» СПИСОК ЗАДАНИЙ:
1 – Что в тексте об относительно-определенных средствах в праве названо единственной альтернативой оценочному понятию, когда точным понятием невозможно охватить все многообразие описываемых явлений?
2 – Подхватите текст об относительно-определенных средствах в праве и продолжите его после последнего предложения.

» ИСХОДНЫЙ ТЕКСТ:
К сожалению, если в частных отраслях права относительно-определенные средства и юридические технологии общепризнаны и традиционны, то в публичном праве к ним относятся нередко настороженно, если не сказать — предвзято. Именно в них нередко видят корень зла, источник всех бед правоприменения, полагая, что норма с оценочным понятием не соответствует принципам правового государства. В сферах административного, налогового, уголовного права они часто воспринимаются как «неизбежное зло», нарушающее принцип формальной определенности и потому подлежащее если не абсолютному искоренению, то сведению к минимуму. Поэтому в публичных отраслях права правовые средства с открытым содержанием нуждаются в определенной «реабилитации». Действительно, опасность субъективизма и административного произвола при оперировании такого рода юридическими средствами высока. Но при умелом использовании они помогают преодолевать излишний формализм и консервативность законодательства, позволяют учитывать индивидуальные особенности конкретной ситуации и обеспечивают, с одной стороны, компактность, а с другой — полноту регламентации общественных отношений. При невозможности охватить точным понятием все многообразие описываемых явлений единственной альтернативой оценочному понятию выступает пробел либо законодательная инфляция. Поэтому презумпции, фикции, принципы, диспозитивные нормы, квалифицированное молчание закона, рамочное законодательство, оценочные понятия и другие относительно-определенные средства не столько порождают неопределенность в праве, сколько служат инструментом ее преодоления. Безусловно, чрезмерное увлечение подобным инструментарием может неоправданно «размывать» контуры правовых требований, усиливать нестабильность, провоцировать споры и конфликты. Поэтому поиск разумного баланса между абстрактностью и конкретностью, обобщением и детализацией, гибкостью и стабильностью в системе права — важнейшая задача, стоящая перед юридическим сообществом. Стратегическое направление состоит в отыскании оптимального соотношения абсолютно-определенного и оценочного в источниках современного права.

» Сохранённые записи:
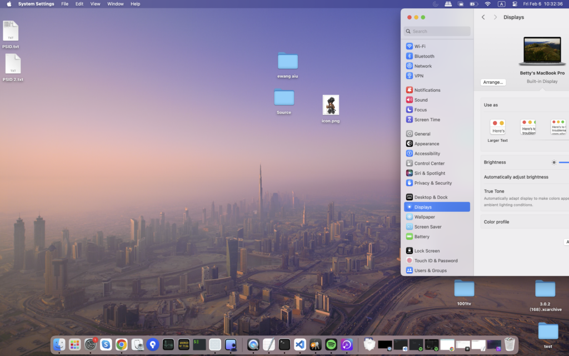Go to Sound settings
Viewport: 569px width, 356px height.
[421, 100]
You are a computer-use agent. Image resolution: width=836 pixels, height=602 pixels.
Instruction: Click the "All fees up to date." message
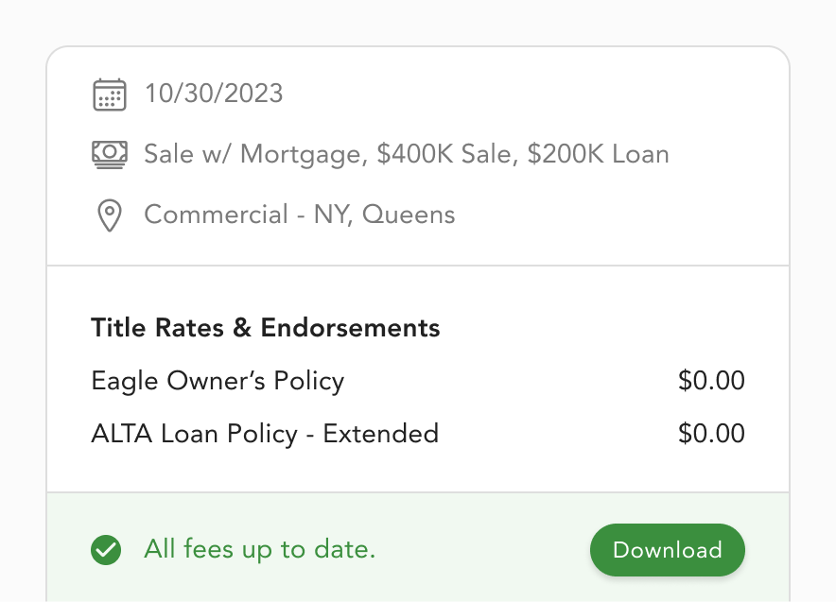[260, 549]
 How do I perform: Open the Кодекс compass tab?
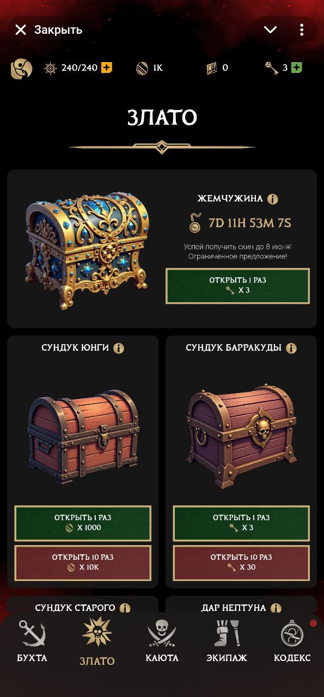292,643
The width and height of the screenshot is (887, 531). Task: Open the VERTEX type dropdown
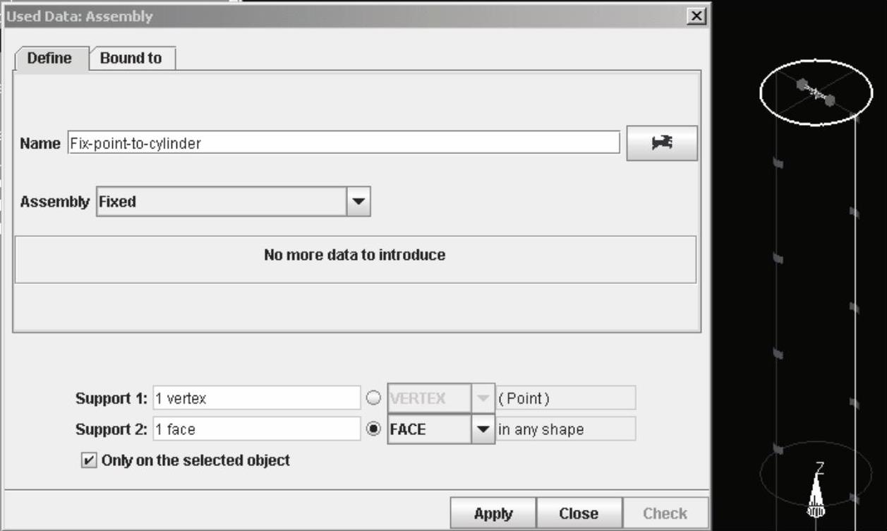pyautogui.click(x=483, y=398)
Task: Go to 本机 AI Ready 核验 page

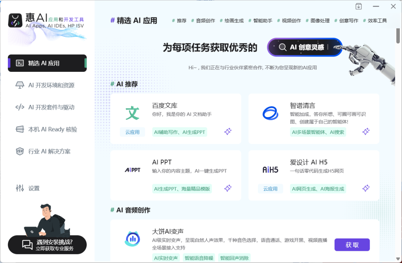Action: pos(52,129)
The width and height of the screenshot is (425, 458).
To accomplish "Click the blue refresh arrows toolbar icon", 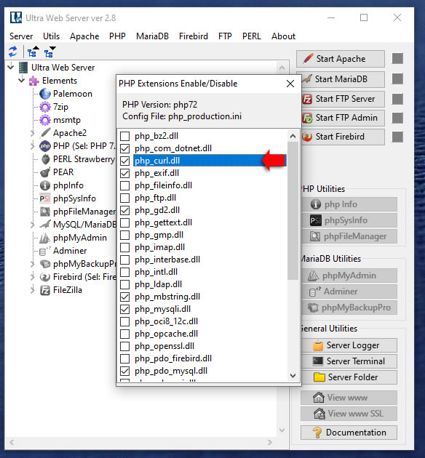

» ОТВЕТЫ:
1 – Пробел либо законодательная инфляция.

2 –
Таким образом, иногда правовая неопределенность может рассматриваться не в качестве сугубо негативного явления, подлежащего выявлению и искоренению, но как сознательно используемое (сконструированное) законодателем средство правового регулирования налоговых отношений. Впервые в отечественной правовой науке на дихотомию неопределенного в праве указали Н. А. Власенко и Т. Н. Назаренко, отметив, что «явление неопределенности в праве следует рассматривать как явление одновременно и позитивное, и негативное. … Другими словами, юридическая неопределенность выступает технико-юридическим способом правового регулирования, позволяющим учитывать конкретные жизненные обстоятельства, динамику общественных отношений, новые потребности и задачи, возникающие в обществе»155. Постепенно такой подход завоевывает все больше сторонников в правовой науке.
Казалось бы, мы получаем парадокс: неопределенность против неопределенности. Однако этот тезис парадоксален лишь на первый взгляд. Действительно, юридические средства с открытым содержанием включают элементы неопределенности на уровне законодательства; но, вместе с тем, они позволяют снять состояние неопределенности на уровне конкретной правозначимой ситуации. В результате разрешения конкретных правовых вопросов вырабатываются наиболее эффективные и консенсусно приемлемые для широкого круга лиц решения (алгоритмы), выступающие для участников правоотношений авторитетными моделями при принятии правозначимых решений и приобретающие de facto прецедентный характер. Тем самым дискреционный волюнтаризм при оценке фактов и их интерпретации ограничивается правоположениями, на которые правоприменитель может (и вынужден) ориентироваться в своей практической деятельности. В конечном итоге обеспечивается единообразие в понимании и применении правовых норм, достигается должный уровень унификации в системе правового регулирования.